Can’t get enough Collection info, check out these resources:
http://rzander.azurewebsites.net/collection-scenarios/
http://www.oscc.be/powershell/sccm/Collection-Evaluation-and-Such-Part-1-(of-who-knows-how-many)/
https://mms2015.sched.com/event/42yr/configmgr-collection-a-through-z-and-back (check out the Slides here)
https://mms2017.sched.com/event/AUau/collection-evaluation-revisited-option-2
https://blogs.technet.microsoft.com/leesteve/2017/08/22/sccm-for-those-nasty-incremental-collections/
https://blogs.technet.microsoft.com/leesteve/2017/08/22/sccm-for-those-nasty-incremental-collections/
https://docs.microsoft.com/en-us/sccm/core/clients/manage/collections/best-practices-for-collections
https://docs.microsoft.com/en-us/sccm/core/clients/manage/collections/create-collections





2 Comments

  • Reply
    Adam Cook (@codaamok)
    February 23, 2019 at 10:17 am

    It’s incredible the amount of time you spent understanding this problem, and you demonstrate it by the sheer amount of detail here. Can’t thank you enough, you’ve taught me a whole lot from reading this.
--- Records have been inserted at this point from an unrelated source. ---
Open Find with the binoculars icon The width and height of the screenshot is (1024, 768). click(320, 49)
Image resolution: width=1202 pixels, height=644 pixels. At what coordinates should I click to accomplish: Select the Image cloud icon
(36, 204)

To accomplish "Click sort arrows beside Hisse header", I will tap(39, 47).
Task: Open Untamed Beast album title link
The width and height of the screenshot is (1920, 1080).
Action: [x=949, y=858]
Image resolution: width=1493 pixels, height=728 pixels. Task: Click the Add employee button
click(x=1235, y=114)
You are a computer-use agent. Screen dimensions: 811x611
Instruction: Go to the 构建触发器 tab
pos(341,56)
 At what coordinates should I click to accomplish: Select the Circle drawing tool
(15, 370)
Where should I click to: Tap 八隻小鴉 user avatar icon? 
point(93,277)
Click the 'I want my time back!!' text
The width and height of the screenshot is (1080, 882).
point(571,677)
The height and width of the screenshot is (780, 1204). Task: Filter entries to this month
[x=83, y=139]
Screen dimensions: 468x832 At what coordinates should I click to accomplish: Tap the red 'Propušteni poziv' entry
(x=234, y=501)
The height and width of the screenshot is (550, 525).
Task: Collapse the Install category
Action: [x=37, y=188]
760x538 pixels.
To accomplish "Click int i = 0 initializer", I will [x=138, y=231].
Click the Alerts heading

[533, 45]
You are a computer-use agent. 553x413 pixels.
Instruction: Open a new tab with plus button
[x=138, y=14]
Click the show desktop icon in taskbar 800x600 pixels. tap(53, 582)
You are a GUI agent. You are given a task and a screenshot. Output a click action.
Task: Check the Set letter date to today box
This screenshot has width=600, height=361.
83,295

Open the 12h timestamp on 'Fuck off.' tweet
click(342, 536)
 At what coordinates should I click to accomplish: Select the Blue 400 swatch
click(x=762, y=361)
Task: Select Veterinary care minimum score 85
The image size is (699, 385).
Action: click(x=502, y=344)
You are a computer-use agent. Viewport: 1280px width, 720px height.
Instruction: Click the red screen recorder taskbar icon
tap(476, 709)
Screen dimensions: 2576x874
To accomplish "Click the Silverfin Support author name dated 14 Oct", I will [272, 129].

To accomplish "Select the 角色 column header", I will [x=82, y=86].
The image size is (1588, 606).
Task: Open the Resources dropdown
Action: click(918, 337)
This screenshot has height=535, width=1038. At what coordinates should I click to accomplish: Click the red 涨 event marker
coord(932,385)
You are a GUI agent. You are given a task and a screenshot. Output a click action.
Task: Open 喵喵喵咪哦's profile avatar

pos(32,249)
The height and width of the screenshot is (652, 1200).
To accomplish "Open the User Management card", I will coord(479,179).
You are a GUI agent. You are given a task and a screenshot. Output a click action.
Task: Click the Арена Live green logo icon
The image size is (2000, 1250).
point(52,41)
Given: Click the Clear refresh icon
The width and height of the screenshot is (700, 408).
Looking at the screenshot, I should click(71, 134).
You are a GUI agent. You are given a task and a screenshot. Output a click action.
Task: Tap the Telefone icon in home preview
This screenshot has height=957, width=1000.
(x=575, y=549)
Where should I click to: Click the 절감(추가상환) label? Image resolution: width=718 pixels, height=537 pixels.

Definitely a bookmarker though, no way am I going to remember all the details.

    Even though you start off saying 1810 didn’t break anything, it probably uncovered the issue for everyone and I bet there’s still people yet to notice it. Although that depends on their environment I guess and their uses for collections, as you heavily suggest towards the end.

    When people were questioning why the dev left schedules always running, even though when we unchecked, perhaps this was why? Not that I support the idea. Leaving it running when an admin has completed an action believing they’ve disabled it is interesting. But still, 1810 caused it.

  • Reply
    Cameron Cox
    April 8, 2019 at 5:40 pm

    Adam, you can use the store procedure spCollBeginIncEvaluation to track this down. spCollBeginIncEvaluation is what builds the “collection relationships” for this.